Operations of the Decimal System: Long Division with Bows
Materials:
Large quantity of golden bead material
Large number cards 1 - 9000
Small number cards 1 – 3000
Trays with bead cups
Small tray with bead cup for making exchanges
A large tray with bead cup
9 green ribbons for units, 9 blue ribbons for tens, and 9 red ribbons for hundreds in a box or basket
10 extra small trays with cups
2 rugs
Purposes: A realization of how quantities are distributed in long division, but that in the end the result is the same – the answer in division is the amount that one unit of the divisor receives. It is sufficient for the child to sensorially experience this.
Age: 5 - 6
Preparation: The child is comfortable with division with the golden bead material.
Presentation: 1
Layout
Invite three children for the lesson. They will need to help set up:
Two rugs, one horizontal and one vertical
One small mat to lay out on a table, one small box of cards set up out and each needs a math tray.
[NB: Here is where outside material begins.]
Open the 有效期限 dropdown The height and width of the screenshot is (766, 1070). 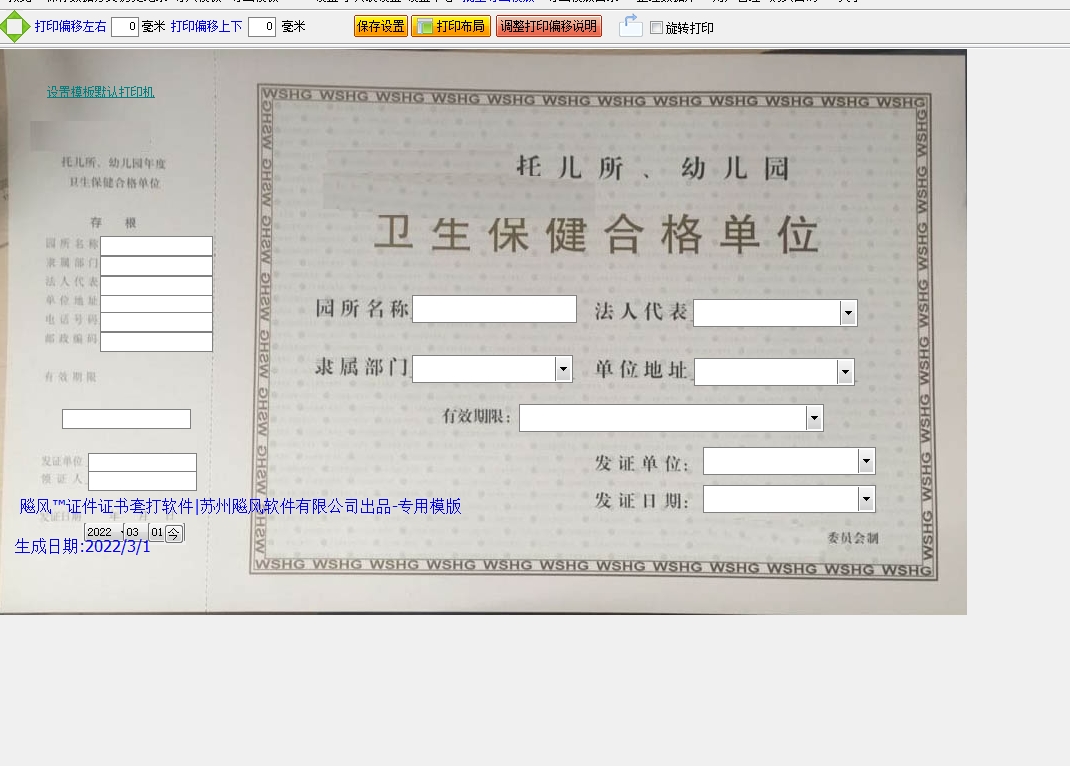coord(814,419)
The exchange tray, ribbons, and the 10 small trays will need to be brought.
Lay out the large cards on the vertical rug
The guide will gather a quantity (divisor) from the store (evenly divisible by 12, or other two digits) and get the large cards to match.
Tell the children you want to make many shares.
Pass out the ribbons. Give one child a blue ribbon and the other children green ribbons (hence the #12, one ten and two units)
Explain that the child with the blue ribbon will be the “tens representative” and will be collecting enough quantity to share with the others in the community.
The child with the blue ribbon keeps a small individual tray and passes out the remaining 9 trays amongst 9 children in the room.
Each helper friend that gets a small tray can just set it on the table next to their work
Operational Process
Review the rules of division with the children but remind them that the child with the blue ribbon will get a higher category because that child is collecting for ten people.
Distribute the quantity. Child one (blue ribbon) gets 1000, child 2 get 100, child 3 gets 100.
Repeat this process with the rest of the categories, always giving the child with the blue ribbon a larger category.
After distributing all the quantities, ask each child to count what they have. The child with the blue ribbon has much more but now they need to distribute it to their helper friends.
Starting with the largest category, they exchange and then distribute amongst all the children with individual trays. The child will keep one share on their own small individual tray.
Calculation
Gather all the small trays from around the room and line them up on the rug.
Have the children count what is on each tray. They will see they are all the same.
Count how many equal shares there are.
Have one child retrieve the small card that represents the answer.
Story Summary of the Operation
“We started out with a large quantity of 1452 in the tray. And then we made 12 equal shares and each share was 121”. (The divisor can be represented by laying the ribbons where the 12 would be)
“When we make this large number of shares, more than 9, that’s called long division. But look, we had our answer with us all along because our unit representatives, the children with the green ribbons, had the answer. So, we didn’t have to actually share with our 10 friends. Let’s do this again and we will know the answer is in the tray of the unit representatives.”
Control of Error: None
Pedagogical Notes:
Do not rush the work with the golden beads. It is critical that the children physically manipulate quantity to understand the operational processes.